PCA es `np.linalg.svd` (o `np.linalg.eigh`) sobre una matriz de datos centrada — los `k` vectores singulares derechos superiores son los componentes principales. Los mínimos cuadrados ordinarios (regresión lineal) son `np.linalg.lstsq`. El recorte de gradientes es `np.linalg.norm(grad)`. La similitud coseno es `(a @ b) / (norm(a) * norm(b))`. Toda factorización matricial de sistemas de recomendación es SVD. El proceso de Gram–Schmidt (factorización QR, accesible a través de `np.linalg.qr`) sustenta las implementaciones numéricamente estables tanto del descenso de gradientes como de los mínimos cuadrados.

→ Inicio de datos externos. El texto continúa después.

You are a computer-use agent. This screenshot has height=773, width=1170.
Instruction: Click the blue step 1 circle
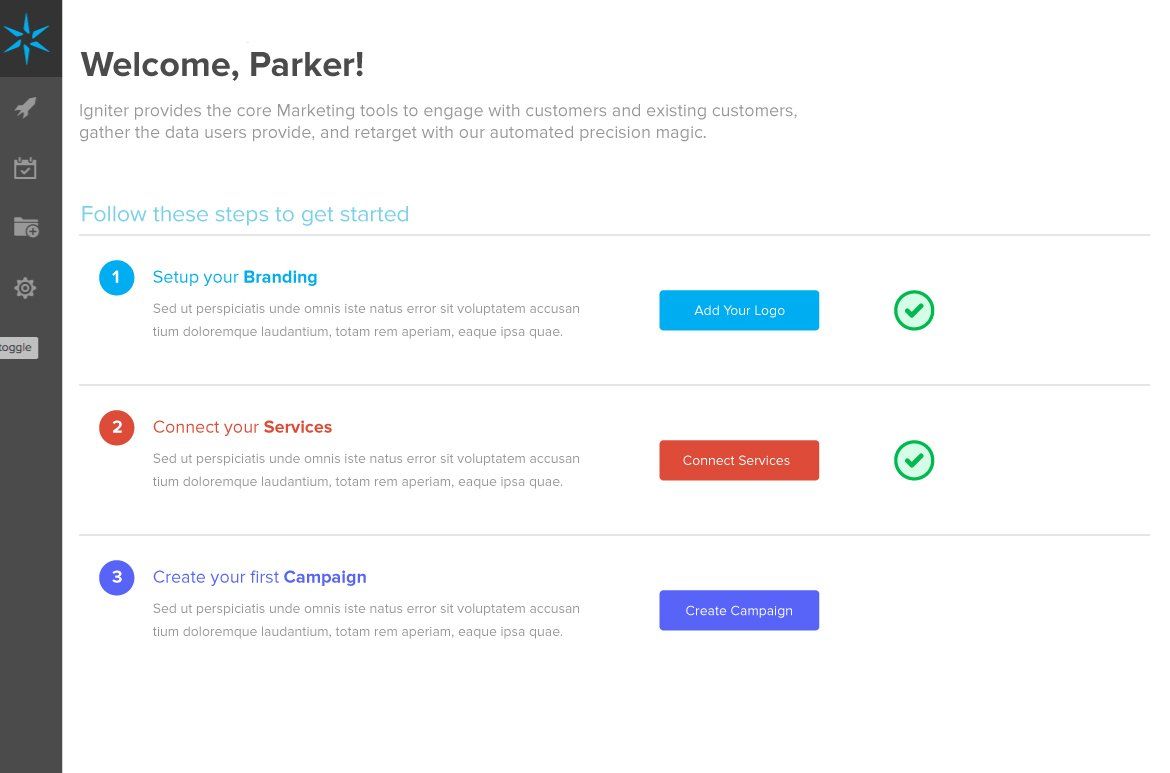click(x=117, y=277)
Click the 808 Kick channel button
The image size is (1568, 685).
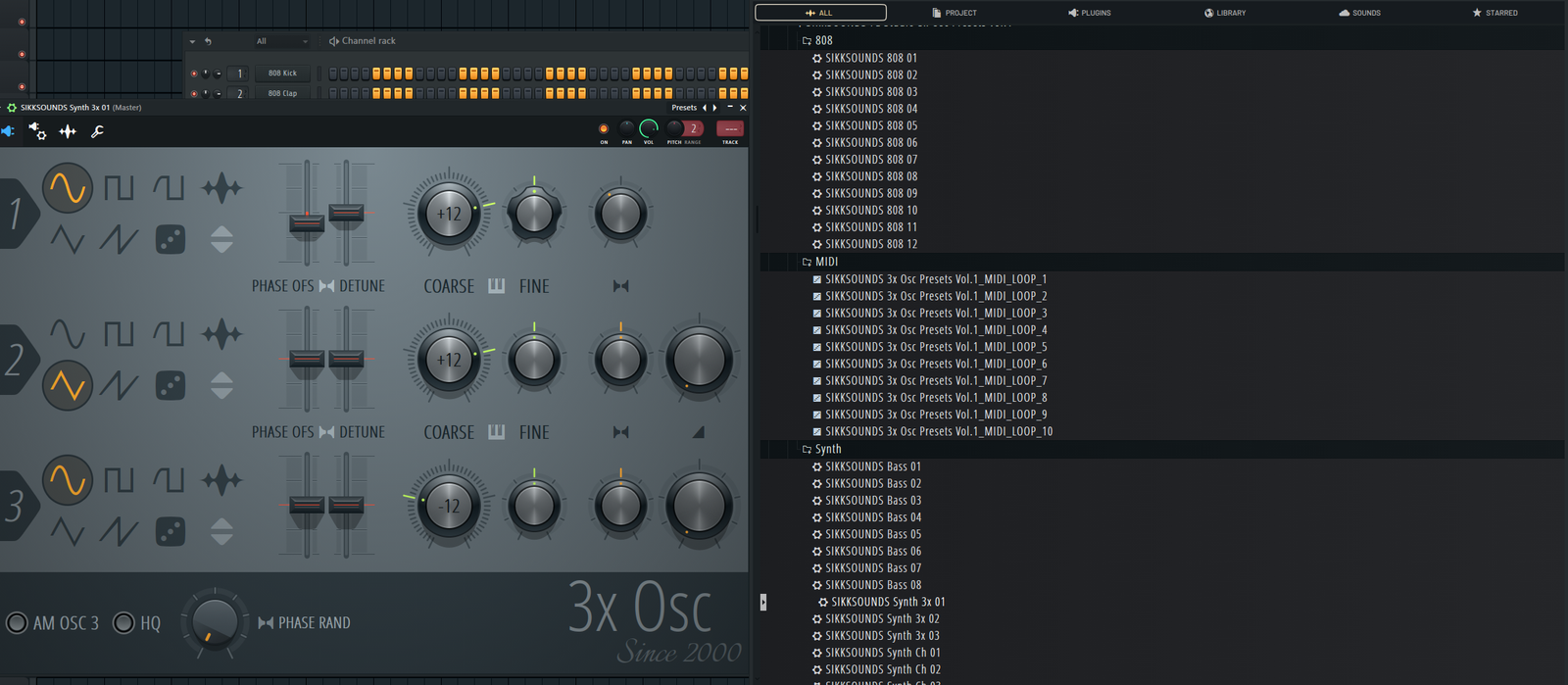pos(282,73)
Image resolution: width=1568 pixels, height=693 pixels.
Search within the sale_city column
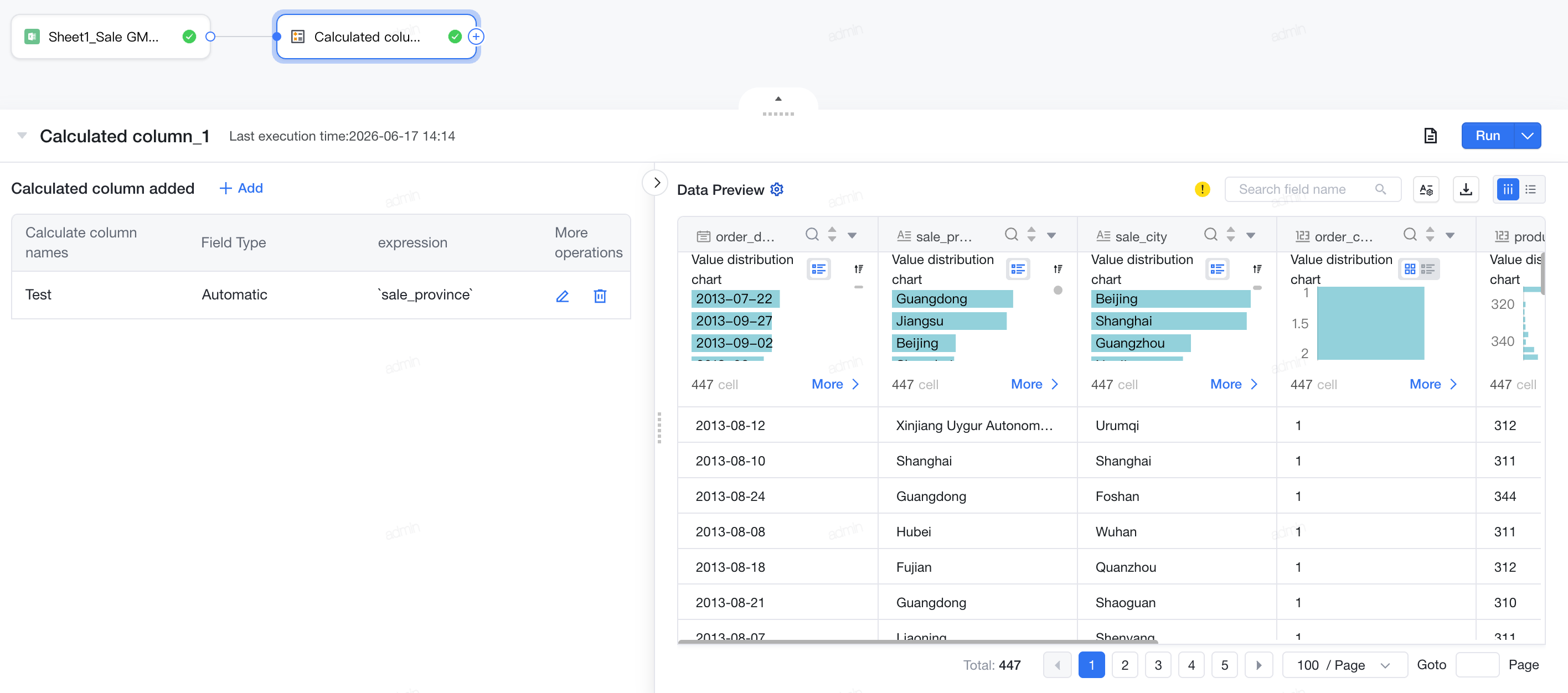click(1210, 235)
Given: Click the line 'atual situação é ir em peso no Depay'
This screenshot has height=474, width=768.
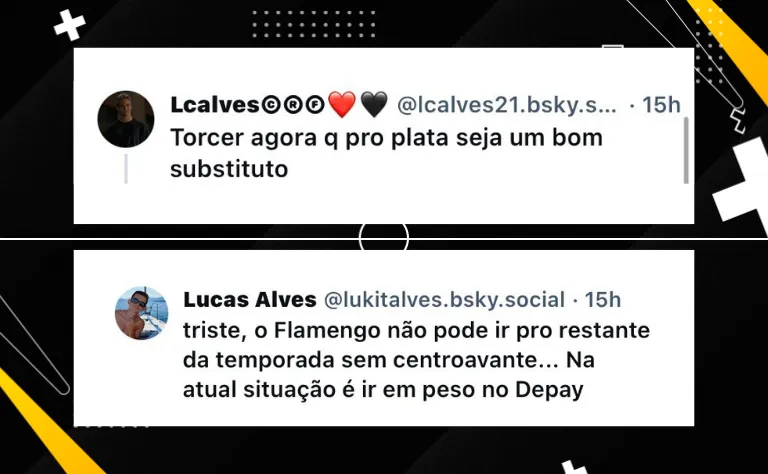Looking at the screenshot, I should coord(383,390).
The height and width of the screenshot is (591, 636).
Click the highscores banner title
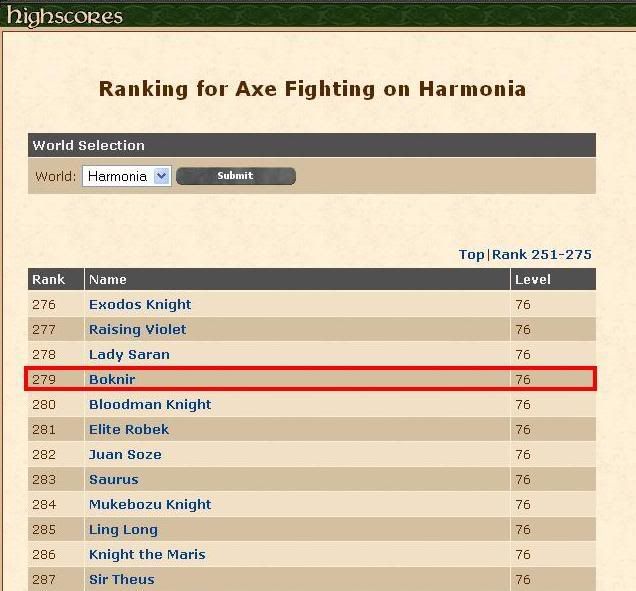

Si lo quitas: Sin `np.linalg`, implementar PCA desde cero requeriría codificar la ortogonalización de Gram–Schmidt, el algoritmo QR para eigenvalores y Golub–Reinsch para SVD — todos los cuales tardaron décadas de investigación en estabilizarse numéricamente. `np.linalg` te da implementaciones de calidad de producción de todos estos en una importación, permitiéndote enfocarte en el problema de ML en lugar del análisis numérico.